大学時代から兄に誘われて家業である豆腐屋を手伝い始め、大学卒業後に家業を継ぐ。
休日に釣りをするのが好き。

Q1 仕事の内容を教えてください。

主に、豆腐の製造・配達・販売をおこなっています。
豆腐の作り方は、
①大豆を水に浸す
②水を抜いて臼で潰す
③回転させながら圧力をかけて煮る
④一度、温度を115℃に上げて雑菌を殺す
⑤100℃に落としておからと豆乳に分ける
⑥豆乳に凝固剤(硫酸カルシウムやにがり)を混ぜて型に流すか、充填する
⑦機械でカット
⑧パック詰めと包装を終え、完成です。
スーパーなどで売っている豆腐の多くは、ボイルするなど基本的な作り方が違うのでだいたい30日ほど日もちしますが、うちで販売しているものは10日間ほどしかもちません。消費期限が短いので、地元の学校や幼稚園、スーパーには配達もしています。

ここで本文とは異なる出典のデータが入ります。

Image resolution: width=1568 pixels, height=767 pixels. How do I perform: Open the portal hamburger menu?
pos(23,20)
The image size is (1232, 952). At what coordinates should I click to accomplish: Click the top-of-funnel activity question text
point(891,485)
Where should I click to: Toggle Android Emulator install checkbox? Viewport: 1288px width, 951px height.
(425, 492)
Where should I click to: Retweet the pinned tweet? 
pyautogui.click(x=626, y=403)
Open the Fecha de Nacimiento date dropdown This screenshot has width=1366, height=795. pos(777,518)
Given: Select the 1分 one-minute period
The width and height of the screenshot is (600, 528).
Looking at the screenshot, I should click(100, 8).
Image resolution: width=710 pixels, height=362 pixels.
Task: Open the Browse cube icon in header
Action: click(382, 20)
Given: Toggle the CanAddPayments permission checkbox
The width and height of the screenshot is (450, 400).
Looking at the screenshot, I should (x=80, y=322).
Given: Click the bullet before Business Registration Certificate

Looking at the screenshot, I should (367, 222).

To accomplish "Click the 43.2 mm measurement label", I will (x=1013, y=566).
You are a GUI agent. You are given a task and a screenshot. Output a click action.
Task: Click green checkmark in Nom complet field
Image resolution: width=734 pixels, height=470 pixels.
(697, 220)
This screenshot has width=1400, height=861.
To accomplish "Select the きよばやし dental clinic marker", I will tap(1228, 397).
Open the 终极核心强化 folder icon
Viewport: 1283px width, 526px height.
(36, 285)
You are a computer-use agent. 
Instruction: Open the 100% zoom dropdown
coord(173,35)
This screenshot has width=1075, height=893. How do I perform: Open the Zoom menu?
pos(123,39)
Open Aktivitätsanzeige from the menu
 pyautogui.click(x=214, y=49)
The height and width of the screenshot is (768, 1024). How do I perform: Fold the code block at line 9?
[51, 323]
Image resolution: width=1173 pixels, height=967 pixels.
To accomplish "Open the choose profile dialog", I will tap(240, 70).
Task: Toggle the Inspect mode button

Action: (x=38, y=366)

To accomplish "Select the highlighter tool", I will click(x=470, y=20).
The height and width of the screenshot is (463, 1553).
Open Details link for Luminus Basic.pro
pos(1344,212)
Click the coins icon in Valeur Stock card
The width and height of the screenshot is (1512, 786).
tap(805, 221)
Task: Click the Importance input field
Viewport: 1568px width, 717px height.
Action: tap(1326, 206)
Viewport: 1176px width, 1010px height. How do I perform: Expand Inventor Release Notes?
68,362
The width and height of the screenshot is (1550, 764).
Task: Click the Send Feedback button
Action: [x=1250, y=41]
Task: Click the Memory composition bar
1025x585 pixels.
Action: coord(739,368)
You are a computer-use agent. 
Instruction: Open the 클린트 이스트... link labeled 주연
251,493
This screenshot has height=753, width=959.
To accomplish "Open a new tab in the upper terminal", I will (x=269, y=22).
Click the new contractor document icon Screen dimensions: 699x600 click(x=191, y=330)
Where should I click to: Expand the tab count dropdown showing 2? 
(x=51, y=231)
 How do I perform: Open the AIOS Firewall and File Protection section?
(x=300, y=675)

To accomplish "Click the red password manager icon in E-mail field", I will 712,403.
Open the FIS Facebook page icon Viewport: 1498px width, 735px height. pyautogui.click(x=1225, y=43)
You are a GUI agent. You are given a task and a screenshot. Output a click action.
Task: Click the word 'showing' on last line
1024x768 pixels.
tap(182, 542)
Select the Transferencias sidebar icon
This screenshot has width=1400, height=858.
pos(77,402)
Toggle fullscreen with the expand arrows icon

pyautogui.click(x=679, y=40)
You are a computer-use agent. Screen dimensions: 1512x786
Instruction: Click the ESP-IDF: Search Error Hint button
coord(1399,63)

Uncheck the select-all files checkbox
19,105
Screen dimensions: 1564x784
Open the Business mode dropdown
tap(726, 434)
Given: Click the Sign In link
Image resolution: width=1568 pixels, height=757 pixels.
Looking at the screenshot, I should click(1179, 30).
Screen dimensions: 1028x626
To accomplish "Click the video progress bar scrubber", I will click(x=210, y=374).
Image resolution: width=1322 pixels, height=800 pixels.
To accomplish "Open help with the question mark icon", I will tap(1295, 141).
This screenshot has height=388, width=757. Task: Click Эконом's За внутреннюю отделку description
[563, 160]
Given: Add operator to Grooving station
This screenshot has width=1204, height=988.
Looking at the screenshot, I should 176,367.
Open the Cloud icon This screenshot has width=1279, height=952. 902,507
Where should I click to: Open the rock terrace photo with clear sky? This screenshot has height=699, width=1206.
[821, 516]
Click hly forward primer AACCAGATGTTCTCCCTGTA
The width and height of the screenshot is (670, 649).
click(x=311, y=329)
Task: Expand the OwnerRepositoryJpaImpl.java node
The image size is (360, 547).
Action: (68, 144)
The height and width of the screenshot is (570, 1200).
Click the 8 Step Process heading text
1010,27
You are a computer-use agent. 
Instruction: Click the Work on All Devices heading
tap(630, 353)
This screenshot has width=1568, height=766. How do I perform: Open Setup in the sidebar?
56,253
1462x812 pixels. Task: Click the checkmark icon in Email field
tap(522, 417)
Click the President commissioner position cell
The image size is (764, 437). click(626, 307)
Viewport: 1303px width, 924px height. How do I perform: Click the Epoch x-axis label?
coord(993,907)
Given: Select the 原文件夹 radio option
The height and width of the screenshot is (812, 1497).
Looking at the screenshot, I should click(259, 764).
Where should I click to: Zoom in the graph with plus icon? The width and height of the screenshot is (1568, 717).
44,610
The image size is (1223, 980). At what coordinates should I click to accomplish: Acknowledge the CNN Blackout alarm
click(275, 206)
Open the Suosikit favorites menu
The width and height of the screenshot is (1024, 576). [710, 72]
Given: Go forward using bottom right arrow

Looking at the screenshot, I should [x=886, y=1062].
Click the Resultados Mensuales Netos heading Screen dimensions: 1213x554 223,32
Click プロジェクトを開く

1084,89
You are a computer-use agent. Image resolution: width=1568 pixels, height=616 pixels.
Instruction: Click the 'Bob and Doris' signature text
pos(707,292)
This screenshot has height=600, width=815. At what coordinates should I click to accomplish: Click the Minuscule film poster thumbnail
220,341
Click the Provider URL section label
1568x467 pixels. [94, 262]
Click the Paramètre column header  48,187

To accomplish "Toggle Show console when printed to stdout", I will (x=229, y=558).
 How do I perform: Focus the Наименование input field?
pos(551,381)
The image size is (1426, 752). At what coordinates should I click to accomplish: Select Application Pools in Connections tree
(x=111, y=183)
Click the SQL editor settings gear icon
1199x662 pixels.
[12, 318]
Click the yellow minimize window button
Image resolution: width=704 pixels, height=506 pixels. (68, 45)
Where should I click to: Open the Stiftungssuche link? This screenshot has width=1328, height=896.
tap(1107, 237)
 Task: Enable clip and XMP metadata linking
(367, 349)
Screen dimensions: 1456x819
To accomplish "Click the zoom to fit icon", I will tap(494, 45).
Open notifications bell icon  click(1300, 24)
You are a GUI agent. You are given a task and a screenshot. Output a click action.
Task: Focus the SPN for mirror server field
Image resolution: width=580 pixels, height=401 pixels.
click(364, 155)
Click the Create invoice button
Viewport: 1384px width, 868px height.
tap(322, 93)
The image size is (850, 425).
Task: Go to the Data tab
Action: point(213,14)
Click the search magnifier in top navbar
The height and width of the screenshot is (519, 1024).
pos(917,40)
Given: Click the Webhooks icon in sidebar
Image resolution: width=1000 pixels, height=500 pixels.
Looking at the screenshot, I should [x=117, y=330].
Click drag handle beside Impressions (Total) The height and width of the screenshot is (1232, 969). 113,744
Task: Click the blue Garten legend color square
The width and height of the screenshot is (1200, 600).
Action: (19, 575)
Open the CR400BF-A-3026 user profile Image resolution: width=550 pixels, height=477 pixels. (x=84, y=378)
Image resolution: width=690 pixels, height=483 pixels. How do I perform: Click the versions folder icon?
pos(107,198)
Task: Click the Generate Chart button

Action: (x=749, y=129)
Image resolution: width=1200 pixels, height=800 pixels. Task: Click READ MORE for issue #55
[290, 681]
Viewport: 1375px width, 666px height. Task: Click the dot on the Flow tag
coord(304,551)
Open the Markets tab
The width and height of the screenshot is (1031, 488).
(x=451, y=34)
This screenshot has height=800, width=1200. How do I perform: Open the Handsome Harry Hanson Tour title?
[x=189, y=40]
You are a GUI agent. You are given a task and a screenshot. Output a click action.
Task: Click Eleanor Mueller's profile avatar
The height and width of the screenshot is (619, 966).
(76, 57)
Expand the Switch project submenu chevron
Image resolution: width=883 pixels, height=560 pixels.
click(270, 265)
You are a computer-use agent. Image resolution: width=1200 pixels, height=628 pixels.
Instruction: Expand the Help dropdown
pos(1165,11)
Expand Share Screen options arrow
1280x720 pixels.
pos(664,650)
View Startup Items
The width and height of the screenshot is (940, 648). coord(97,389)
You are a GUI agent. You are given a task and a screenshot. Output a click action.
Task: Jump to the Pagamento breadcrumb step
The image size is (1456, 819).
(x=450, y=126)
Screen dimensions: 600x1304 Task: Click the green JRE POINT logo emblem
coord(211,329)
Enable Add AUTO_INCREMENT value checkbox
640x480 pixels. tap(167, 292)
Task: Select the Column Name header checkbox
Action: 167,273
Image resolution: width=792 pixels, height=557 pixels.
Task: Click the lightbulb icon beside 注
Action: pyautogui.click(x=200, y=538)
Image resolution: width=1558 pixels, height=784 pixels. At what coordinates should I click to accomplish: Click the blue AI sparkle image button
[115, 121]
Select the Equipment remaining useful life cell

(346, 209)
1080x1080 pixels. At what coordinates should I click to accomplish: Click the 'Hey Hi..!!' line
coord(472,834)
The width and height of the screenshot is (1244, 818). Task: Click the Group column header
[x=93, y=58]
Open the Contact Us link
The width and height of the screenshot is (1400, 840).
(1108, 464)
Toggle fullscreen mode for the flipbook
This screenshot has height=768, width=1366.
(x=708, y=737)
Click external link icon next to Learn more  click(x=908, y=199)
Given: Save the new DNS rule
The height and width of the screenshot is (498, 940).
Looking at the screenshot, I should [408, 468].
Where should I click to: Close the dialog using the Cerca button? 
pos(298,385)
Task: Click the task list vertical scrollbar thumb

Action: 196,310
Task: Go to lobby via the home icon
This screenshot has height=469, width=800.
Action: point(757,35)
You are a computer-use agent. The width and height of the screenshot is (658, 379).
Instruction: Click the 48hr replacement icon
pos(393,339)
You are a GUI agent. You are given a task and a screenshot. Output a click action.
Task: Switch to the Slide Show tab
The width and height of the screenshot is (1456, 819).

Q2 あなたはどんな暮らしをしていますか?働く日の1日のスケジュールを教えてください。

5:00 出勤
5:30 ボイラーを炊く
6:30 専務は配達開始。スタッフは店で売るバラ豆腐、絹ごしの寄せ作業、にがり100%の豆腐をつくる。最初につくる豆腐の一、二個目は湯葉用豆乳をつくる。(濃度が薄くないと綺麗できない)生揚げを揚げる。
8:00 配達終了
8:30 厚揚げ、湯葉の製造
13:00 油揚げ、がんもの製造
15:00 翌日用の大豆を水でふやかしておく
〜17:00 スタッフは店舗での販売と片付け

Q3 一番多くの時間を過ごしている場所はどこですか? 

以前は大手のスーパーにたくさん卸していたから配達がとても多かったけど、今は配達が減ったこともあり、作業の工場にいることが一番多いです。
朝一番に、配合等が繊細で難しい国産にがり100%の豆腐作りから始まります。

Q4 あなたの仕事を支える道具を紹介してください 。

「寄せ機ワンツー」という器具です。にがり100%の豆腐を作る際ににがりと豆乳を混ぜて豆腐にする機械ですが、このおかげでだいぶ作業が楽になりましたし、作る人による豆腐の仕上がりの個人差が比較的少なくなりました。
この器具がなかった頃は、大きなしゃもじを自分で削って作った櫂(かい)を使って、豆乳とにがりを混ぜていたので、2〜3時間も力を込めながら作業するのは一苦労でした。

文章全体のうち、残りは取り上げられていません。